Bridge grafting over a jagged cut breaking the bark completely around a tree. The scions are taken from the living branches of the same tree and covered with wax to finish the operation.
The bridge grafts can be nailed or tied in place and the whole exposed wound painted with wax. The idea here is to cut the top and bottom of the scions in such a way that they can be inserted underneath the bark above and below the wound, with the cambium tissues of stock and scion in contact with each other. Hence these shoots will, if they grow, act as bridges over the injured trunk for the upward and downward flow of nutrients and foods. Many a damaged tree has been saved in this way. However, such an operation is best done when the tree is dormant, certainly not when the scions are in leaf. If properly done, these scions will gradually increase in size and may completely heal over the injured trunk by growing solidly together.
Sometimes this method is used, especially to produce a dwarf plant or when one kind of plant material is not compatible with the under-stock. Grafting is done in the normal way using an “intermediate” scion, that is, a scion from a plant that will be compatible with the understock and the plant to be grafted as well. An example is the grafting of Bartlett Pear on quince roots for dwarfing. These a are not compatible but if a seedling pear is grafted on the quince roots, then the Bartlett Pear grafted on the seedling pear, this results in a good tree. This can be done in different ways. The Bartlett Pear can be grafted on pieces of the seedling pear and the grafted pieces put in moistened peat moss in a cool place for a few weeks until callused, when this piece (with scion and intermediate graft) is grafted onto a dormant quince root. Or, the seedling pear can be budded onto rooted cuttings of the quince one summer, and then the Bartlett Pear can be budded on the seedling pear the next.

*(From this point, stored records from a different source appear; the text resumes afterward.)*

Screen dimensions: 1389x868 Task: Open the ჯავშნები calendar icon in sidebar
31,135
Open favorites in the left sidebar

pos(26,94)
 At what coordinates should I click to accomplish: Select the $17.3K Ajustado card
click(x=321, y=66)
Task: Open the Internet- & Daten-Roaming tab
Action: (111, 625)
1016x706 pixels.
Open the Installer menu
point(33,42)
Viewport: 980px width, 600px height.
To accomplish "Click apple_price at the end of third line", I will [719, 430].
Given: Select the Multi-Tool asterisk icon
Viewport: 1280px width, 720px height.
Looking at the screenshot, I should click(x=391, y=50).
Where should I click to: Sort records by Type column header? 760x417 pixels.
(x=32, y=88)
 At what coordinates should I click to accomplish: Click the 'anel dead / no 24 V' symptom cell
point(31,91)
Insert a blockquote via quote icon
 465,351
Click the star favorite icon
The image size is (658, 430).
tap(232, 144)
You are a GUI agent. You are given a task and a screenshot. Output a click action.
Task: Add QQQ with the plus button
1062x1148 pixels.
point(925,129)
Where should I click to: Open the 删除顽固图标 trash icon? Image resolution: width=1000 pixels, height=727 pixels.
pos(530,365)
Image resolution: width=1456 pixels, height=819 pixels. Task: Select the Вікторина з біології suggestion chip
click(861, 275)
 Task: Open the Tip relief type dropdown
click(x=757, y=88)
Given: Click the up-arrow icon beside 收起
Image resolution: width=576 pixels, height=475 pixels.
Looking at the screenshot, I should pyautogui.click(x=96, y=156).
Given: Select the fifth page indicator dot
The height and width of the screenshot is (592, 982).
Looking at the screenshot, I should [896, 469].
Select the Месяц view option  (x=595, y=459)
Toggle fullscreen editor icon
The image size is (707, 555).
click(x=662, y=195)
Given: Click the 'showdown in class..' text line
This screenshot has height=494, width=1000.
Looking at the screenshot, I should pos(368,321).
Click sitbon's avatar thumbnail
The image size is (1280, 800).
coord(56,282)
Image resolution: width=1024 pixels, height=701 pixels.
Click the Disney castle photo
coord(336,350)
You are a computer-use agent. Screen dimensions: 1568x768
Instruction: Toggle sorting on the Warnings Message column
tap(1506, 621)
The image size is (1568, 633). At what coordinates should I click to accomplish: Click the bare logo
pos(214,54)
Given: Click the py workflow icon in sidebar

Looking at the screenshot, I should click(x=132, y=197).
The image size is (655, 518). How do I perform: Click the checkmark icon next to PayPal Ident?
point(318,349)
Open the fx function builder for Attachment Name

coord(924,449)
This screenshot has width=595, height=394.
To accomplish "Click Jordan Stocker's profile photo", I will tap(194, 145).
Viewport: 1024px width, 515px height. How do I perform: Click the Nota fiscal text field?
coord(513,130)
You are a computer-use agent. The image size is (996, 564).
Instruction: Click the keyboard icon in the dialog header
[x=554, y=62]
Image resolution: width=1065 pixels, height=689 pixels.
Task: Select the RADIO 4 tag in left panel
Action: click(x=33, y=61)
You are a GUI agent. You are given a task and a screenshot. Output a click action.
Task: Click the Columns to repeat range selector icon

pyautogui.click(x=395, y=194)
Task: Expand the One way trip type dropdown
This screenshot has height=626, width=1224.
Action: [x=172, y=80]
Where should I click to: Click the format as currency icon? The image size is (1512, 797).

So, grafting can be a complicated process but, if done properly, results in fairly good trees. Sometimes, years after the grafting, one notices a large hump at the graft union, showing clearly that the stock has grown much faster than the scion. Sometimes just the reverse is true. Frequently this is not serious but, whenever possible, it is always best to select an understock that grows at the same rate as the plant from which the scion was taken.